The three core principles:
Verify explicitly – Always authenticate, per session, per app.
Use least privilege access – Only grant the access a person needs right now.
Assume breach – Design systems assuming attackers already have a foothold.
To illustrate, let’s discuss the first of the 3 principles “Verify Explicitly” Zero trust is per application basis, verified independently
Use credentials and multi-factor authentication
Ensure up-to-date operating systems, endpoint protection, and geo-location checks
Authenticate continuously and dynamically, to prevent abuse of open sessions
Zero Trust gives organisations the flexibility to support remote, hybrid, and mobile-first workers without compromising on security.
What’s different?
Traditional perimeter-based security relies on the idea that devices are owned by the business, connected to a secure corporate network, and protected by firewalls and physical controls. Anything outside that perimeter is untrusted by default. Similar to your home, you can trust your house is secure by locking the doors, but if, like in my case, a neighbour’s giant cat finds an open window, that entry point can cause chaos. Your poor indoor floof is permanently traumatised and there’s nothing local authorities can do, because they don’t have a process for it … But I digress…
So… Do employees have to re-authenticate all the time?
Not quite. That’s one of the biggest myths.
Modern Zero Trust systems are smart.
They use adaptive authentication—which means users aren’t constantly prompted unless something about their behaviour or device changes. For example:
Logging in from a known device in your usual location? You might pass with a fingerprint or Face ID.
Suddenly accessing sensitive files from an overseas IP on an unknown browser? You’ll be prompted for re-authentication—or blocked.
Single Sign-On (SSO) plays a big role.
Once a user has passed the necessary checks, SSO allows access to multiple apps without repeated logins. It’s secure and seamless—especially when paired with biometrics or passwordless methods.
Behind the scenes, it's doing a lot more than you see.
Zero Trust platforms continuously evaluate risk during a session:
Is the device still healthy?
Has the user’s IP address changed?
Are they downloading way more data than usual?
If something looks off, access can be throttled or revoked in real-time—without waiting for a full-blown breach.
Now what?
In the first two examples the business’ risk is reduced and the attacker is unlikely to be able to access or will be prompted to re-authenticate from a suspicious location or device. These are examples that have come up within my sphere in the last few weeks, but the scenarios are vast and varied. They’re signals—telling us where our models of trust, access, and response are outdated. As consultants, our job is to listen to those signals and help our clients evolve.

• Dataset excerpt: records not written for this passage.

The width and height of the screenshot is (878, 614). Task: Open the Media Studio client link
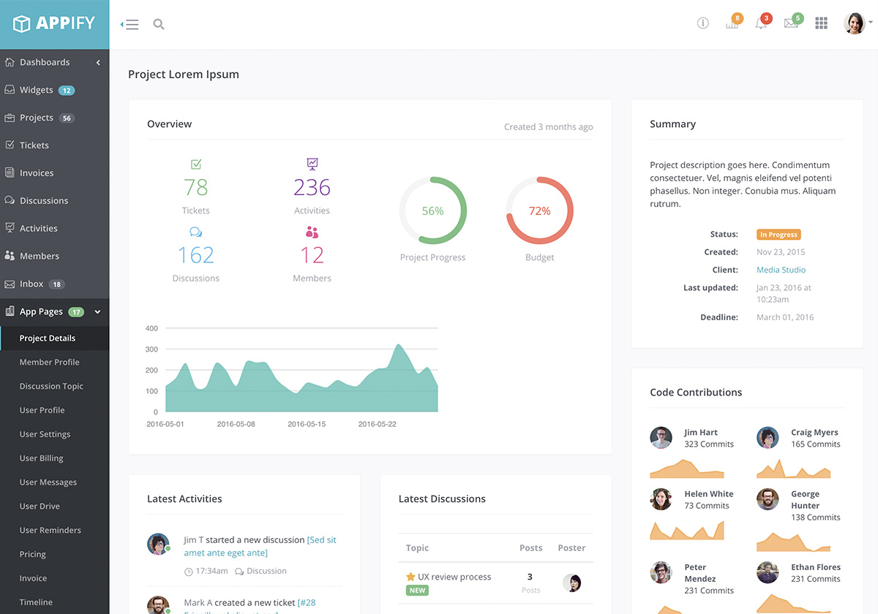click(781, 270)
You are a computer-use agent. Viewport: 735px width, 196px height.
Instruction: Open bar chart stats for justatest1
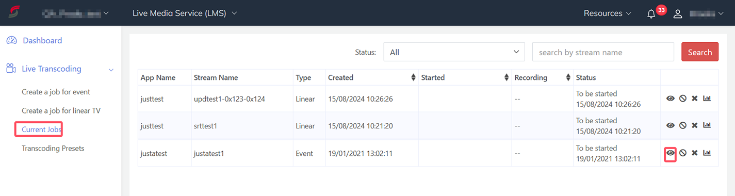pos(707,153)
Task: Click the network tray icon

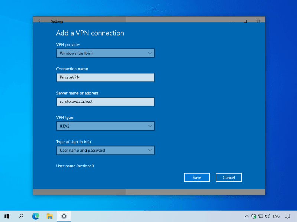Action: [261, 216]
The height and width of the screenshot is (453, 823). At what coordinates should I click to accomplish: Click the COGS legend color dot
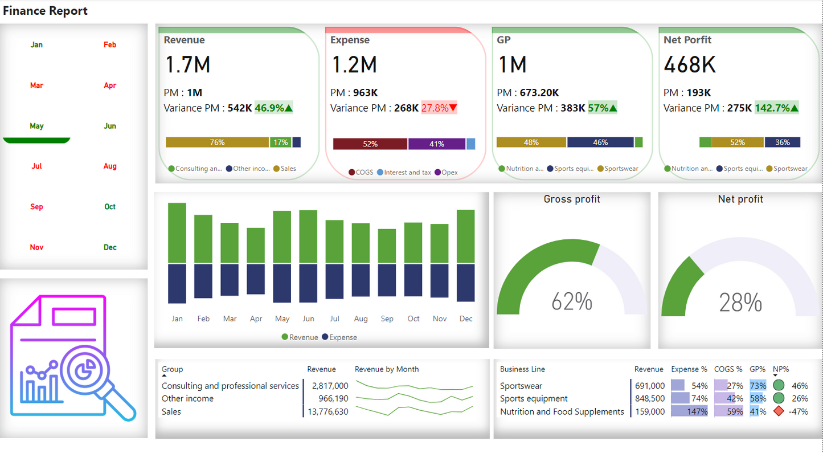point(351,172)
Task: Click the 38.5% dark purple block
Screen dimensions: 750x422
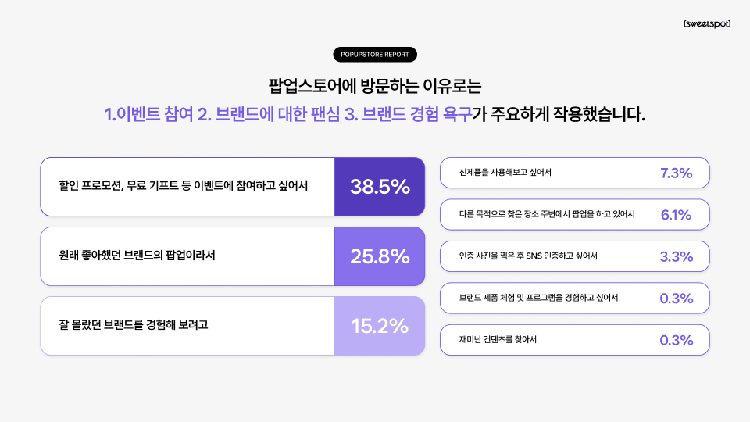Action: coord(380,187)
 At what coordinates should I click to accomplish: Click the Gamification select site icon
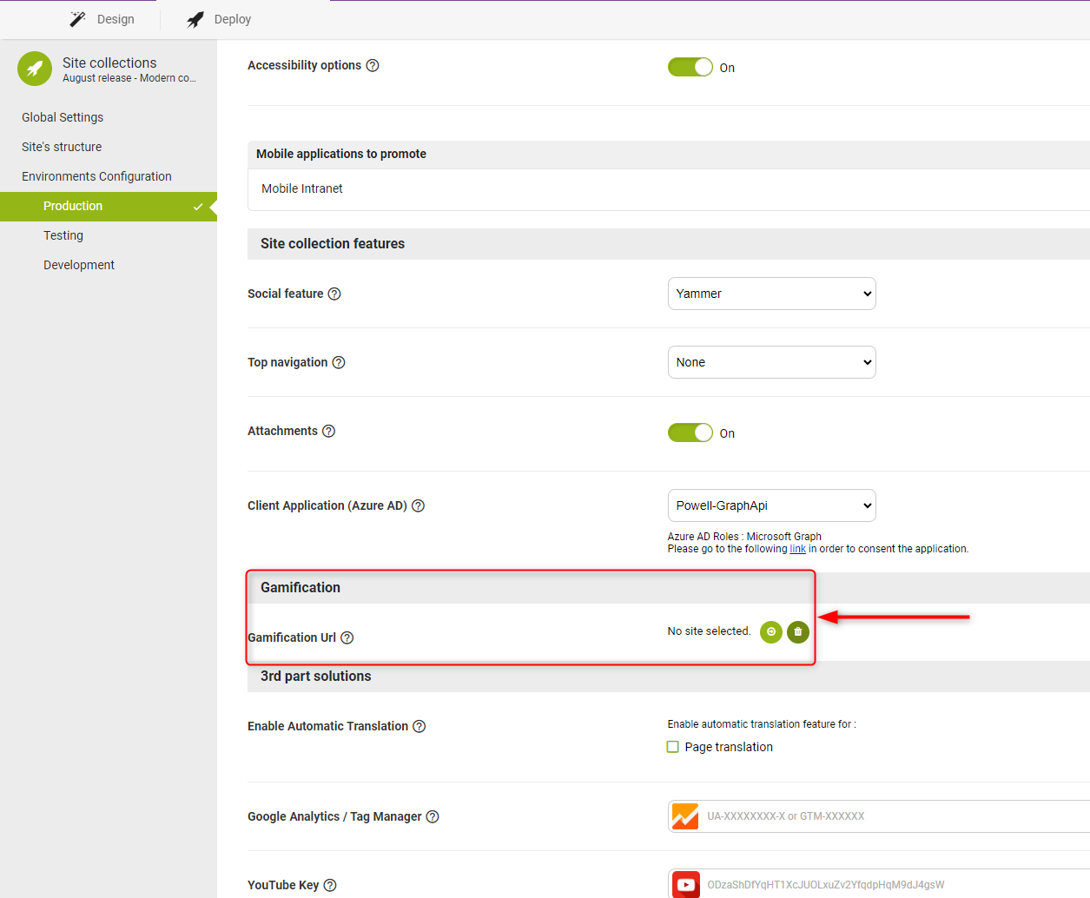(770, 632)
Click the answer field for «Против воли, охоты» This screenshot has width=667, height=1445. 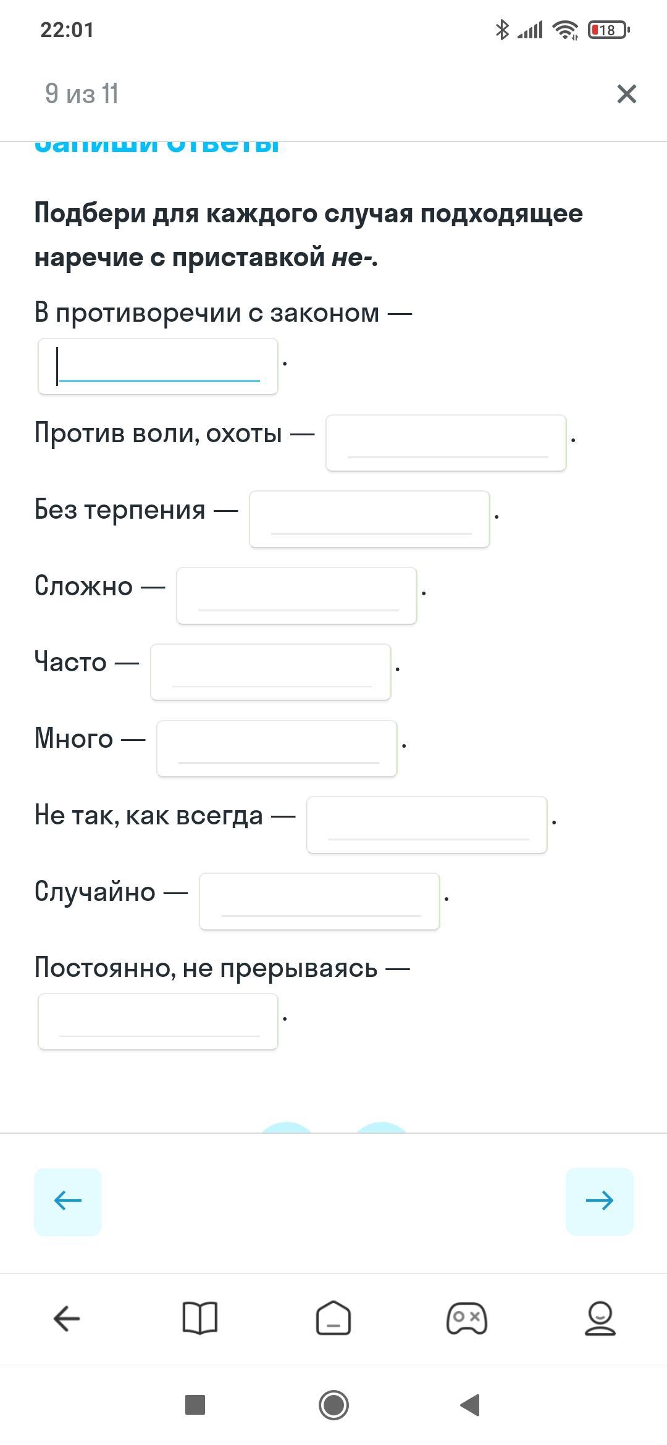click(446, 443)
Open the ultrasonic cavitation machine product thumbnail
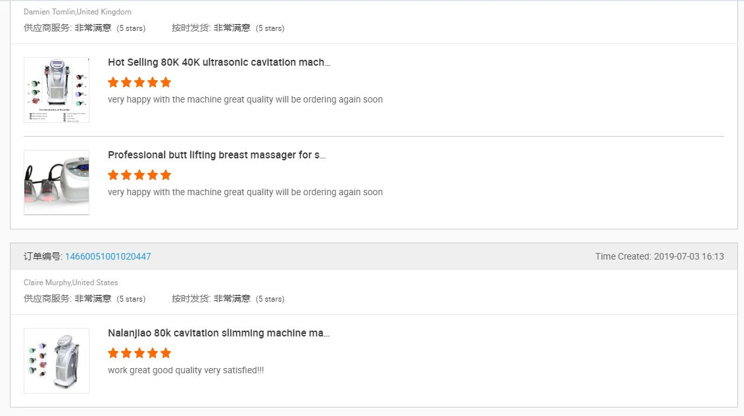This screenshot has width=744, height=416. (57, 90)
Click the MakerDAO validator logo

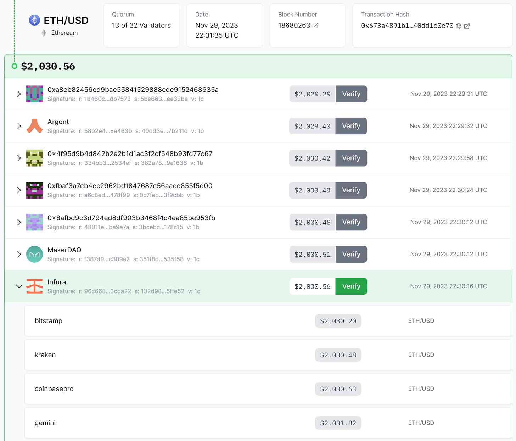[34, 254]
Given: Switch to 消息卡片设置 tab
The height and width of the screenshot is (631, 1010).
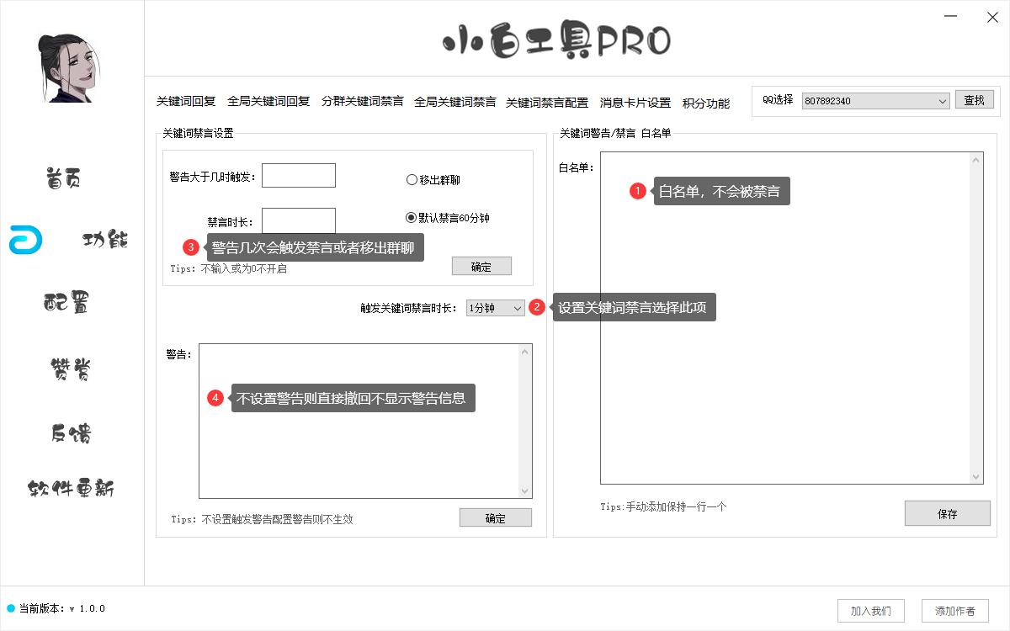Looking at the screenshot, I should point(634,103).

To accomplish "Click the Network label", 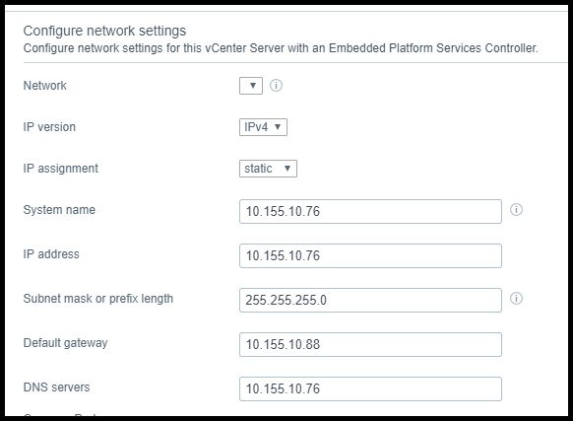I will point(45,86).
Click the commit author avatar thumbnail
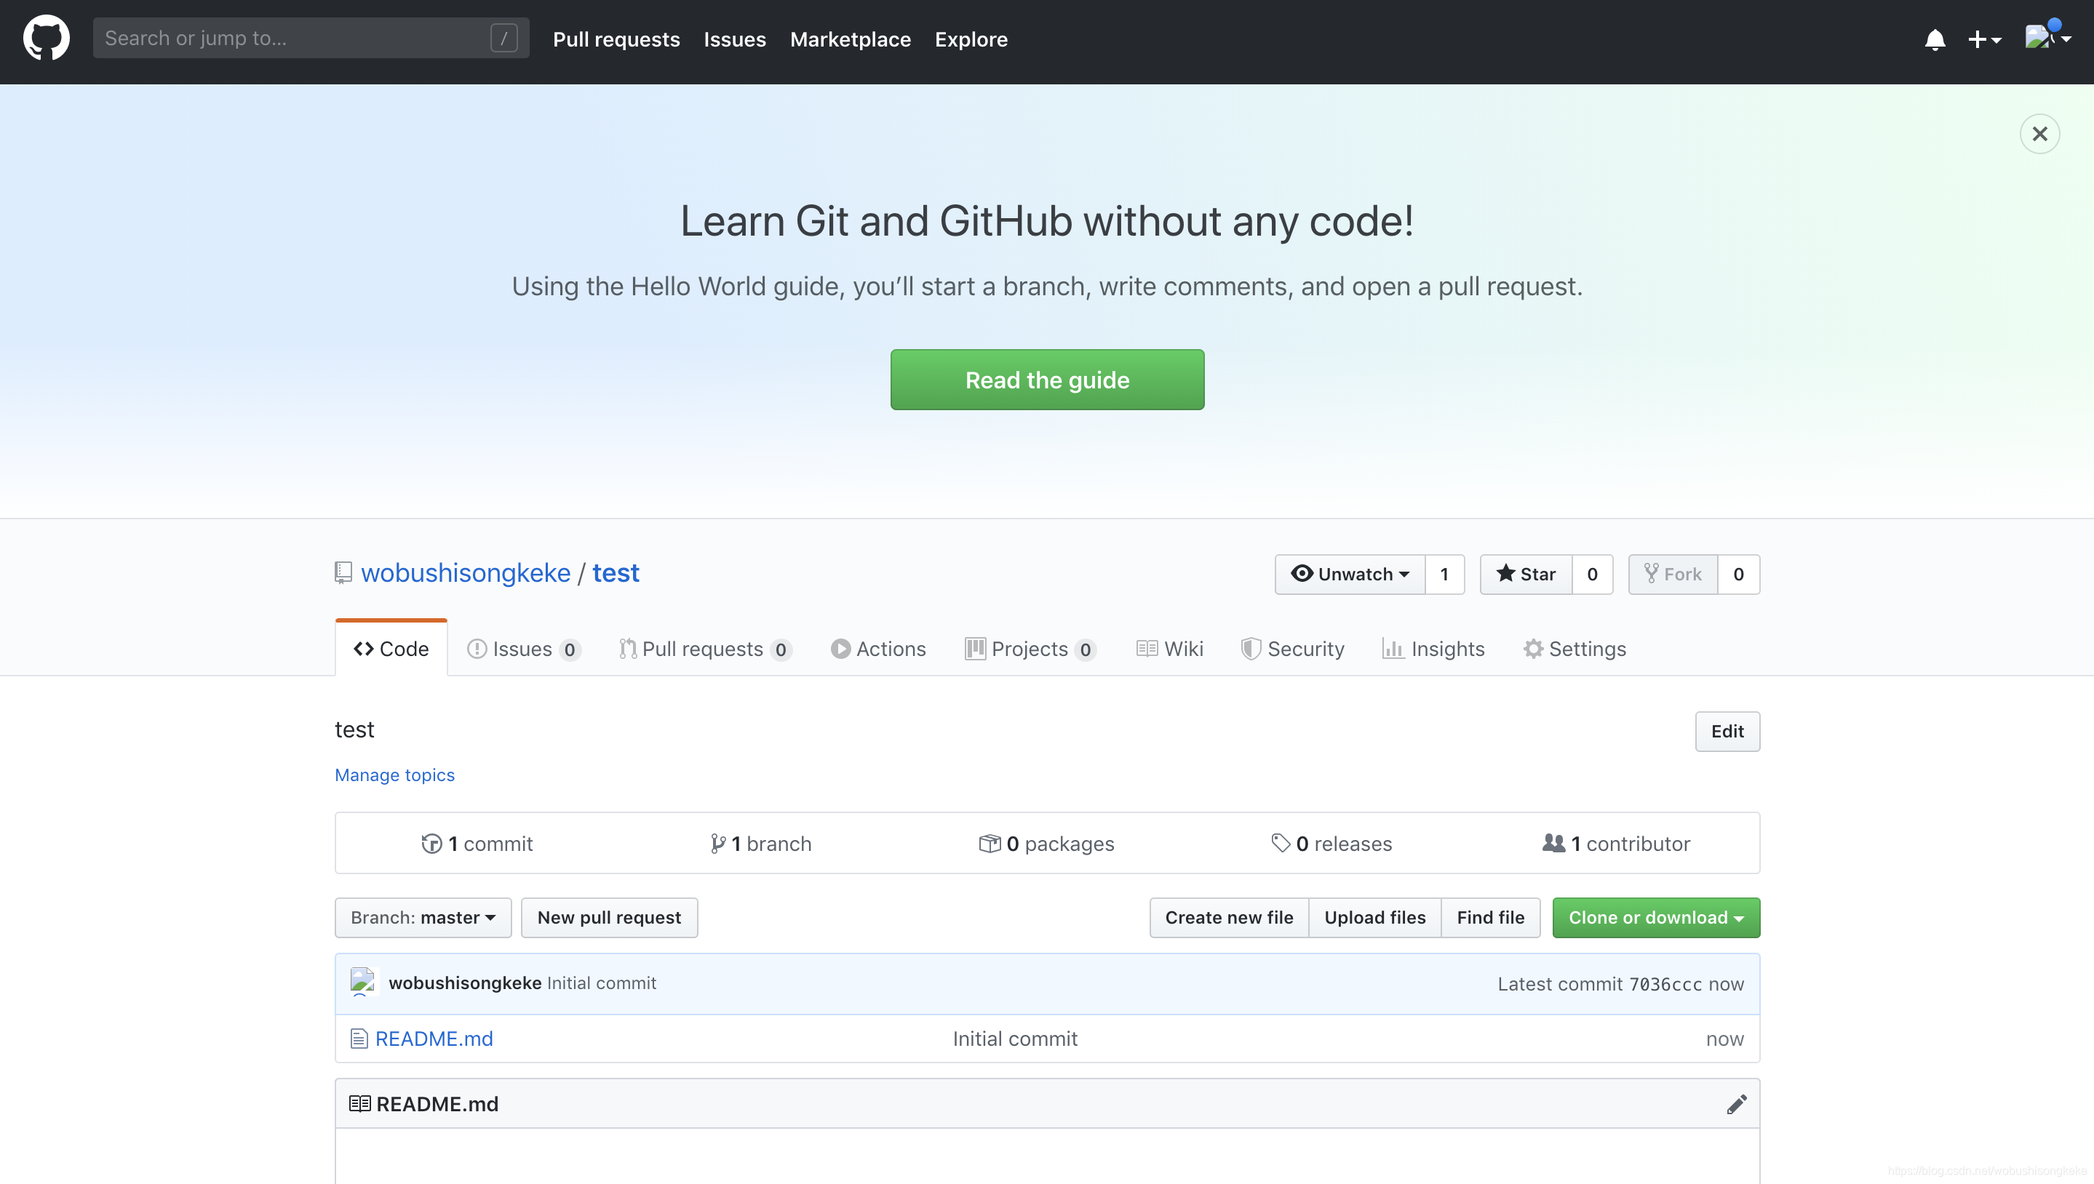The width and height of the screenshot is (2094, 1184). pos(363,982)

I’ll leave you with one more story—An employee goes on a personal holiday, and travels through a country on the “restricted” list for a company. Whilst he’s waiting for a flight, out of habit, they check their work emails. The IT department immediately flagged this and wiped the phone. What happened here? — The person is now in a country they don’t know without any way to contact his friends or family and no idea what’s happened, they’ve long forgotten what "registering your device” means. — Yes the business did the right thing on their part, but in this specific scenario, this was not someone with sensitive information on their phone, was it necessary? Could it have been avoided?
Zero Trust isn’t a magic fix—but it’s a solid step in the right direction. It helps stop attacks before they escalate, especially in today’s messy mix of personal and work devices. By using frameworks such as zero trust, incidents like the ones I’ve described go from corporate horror stories to something that can be mitigated or avoided completely.